UnNews:Drone Innards Revealed
From Uncyclopedia, the content-free encyclopedia
Drone Innards Revealed
Your A.D.D. news outl — Oooh, look at the pictures!
Sunday, January 22, 2017, 18:42:UTC)(
24 December 2011
Slightly smaller oilfield, Iran -- Iranian officials cheerfully announced today that teams of military engineers have reverse engineered the guts of the recently downed drone after weeks of non-stop effort. "The hard part was finding the right torx screwdriver, " explained lead engineer Mohamed Hammenstein, "After that, we removed the panel marked "secret stuff". Inside, we found an electronic device made of composite materials. We were all sitting down having a well deserved meal of khoresht when Abdul saw a small gift-wrapped rectangular object with a festive card addressed to us personally that was duct-taped to the side of the drone. We opened it and by the will of Allah it looked like it would fit into the opening of the mysterious device we had been spinning in a centrifuge for the past 48 hours."

——

**DIRECTIVE A**
Reproduce the records word for word, starting with the line that contains "You are a computer-use agent. The" and going on through the final line of the records, with both of those lines included.
The records that come next have no connection to the text above.

——

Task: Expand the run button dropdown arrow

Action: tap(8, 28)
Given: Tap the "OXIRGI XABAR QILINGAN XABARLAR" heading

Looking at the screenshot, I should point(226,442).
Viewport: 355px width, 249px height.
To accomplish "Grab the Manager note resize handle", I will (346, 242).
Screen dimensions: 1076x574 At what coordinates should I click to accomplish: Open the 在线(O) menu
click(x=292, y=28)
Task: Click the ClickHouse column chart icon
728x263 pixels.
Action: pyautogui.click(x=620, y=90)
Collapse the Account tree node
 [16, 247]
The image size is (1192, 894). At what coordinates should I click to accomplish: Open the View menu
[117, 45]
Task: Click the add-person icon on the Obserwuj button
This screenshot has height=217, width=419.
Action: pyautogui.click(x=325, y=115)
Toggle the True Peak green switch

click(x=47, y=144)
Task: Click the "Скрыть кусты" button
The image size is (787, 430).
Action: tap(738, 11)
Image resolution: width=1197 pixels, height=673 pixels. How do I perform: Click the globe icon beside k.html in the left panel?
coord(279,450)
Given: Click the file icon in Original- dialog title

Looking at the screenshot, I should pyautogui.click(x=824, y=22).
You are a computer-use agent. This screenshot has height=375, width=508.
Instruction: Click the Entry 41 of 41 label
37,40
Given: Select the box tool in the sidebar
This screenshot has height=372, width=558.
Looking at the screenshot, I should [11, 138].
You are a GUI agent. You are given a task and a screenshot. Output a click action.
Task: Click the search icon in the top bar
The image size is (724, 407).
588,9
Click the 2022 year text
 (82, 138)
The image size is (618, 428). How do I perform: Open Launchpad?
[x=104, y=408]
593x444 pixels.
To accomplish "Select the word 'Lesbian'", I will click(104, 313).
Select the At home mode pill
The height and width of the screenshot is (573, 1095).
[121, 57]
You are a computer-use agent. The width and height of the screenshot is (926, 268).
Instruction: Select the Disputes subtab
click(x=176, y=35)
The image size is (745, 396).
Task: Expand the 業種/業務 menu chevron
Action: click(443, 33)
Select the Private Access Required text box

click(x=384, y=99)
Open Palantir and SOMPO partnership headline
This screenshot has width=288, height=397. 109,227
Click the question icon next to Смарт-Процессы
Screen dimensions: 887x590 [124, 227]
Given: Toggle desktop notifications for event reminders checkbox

——

**DIRECTIVE B**
Answer these questions from the drone news story:
(i) What did the lead engineer call the hard part of the work?
(ii) What meal were the engineers eating when the small gift-wrapped object was noticed?
(iii) For how long had the mysterious device been spinning in a centrifuge?

**EXERCISE RESULT A**
You are a computer-use agent. The width and height of the screenshot is (926, 268).
Instruction: Select the Disputes subtab
click(x=176, y=35)
The image size is (745, 396).
Task: Expand the 業種/業務 menu chevron
Action: click(443, 33)
Select the Private Access Required text box

click(x=384, y=99)
Open Palantir and SOMPO partnership headline
This screenshot has width=288, height=397. 109,227
Click the question icon next to Смарт-Процессы
Screen dimensions: 887x590 [124, 227]
Given: Toggle desktop notifications for event reminders checkbox

**EXERCISE RESULT B**
(i) Finding the right torx screwdriver.
(ii) Khoresht.
(iii) For the past 48 hours.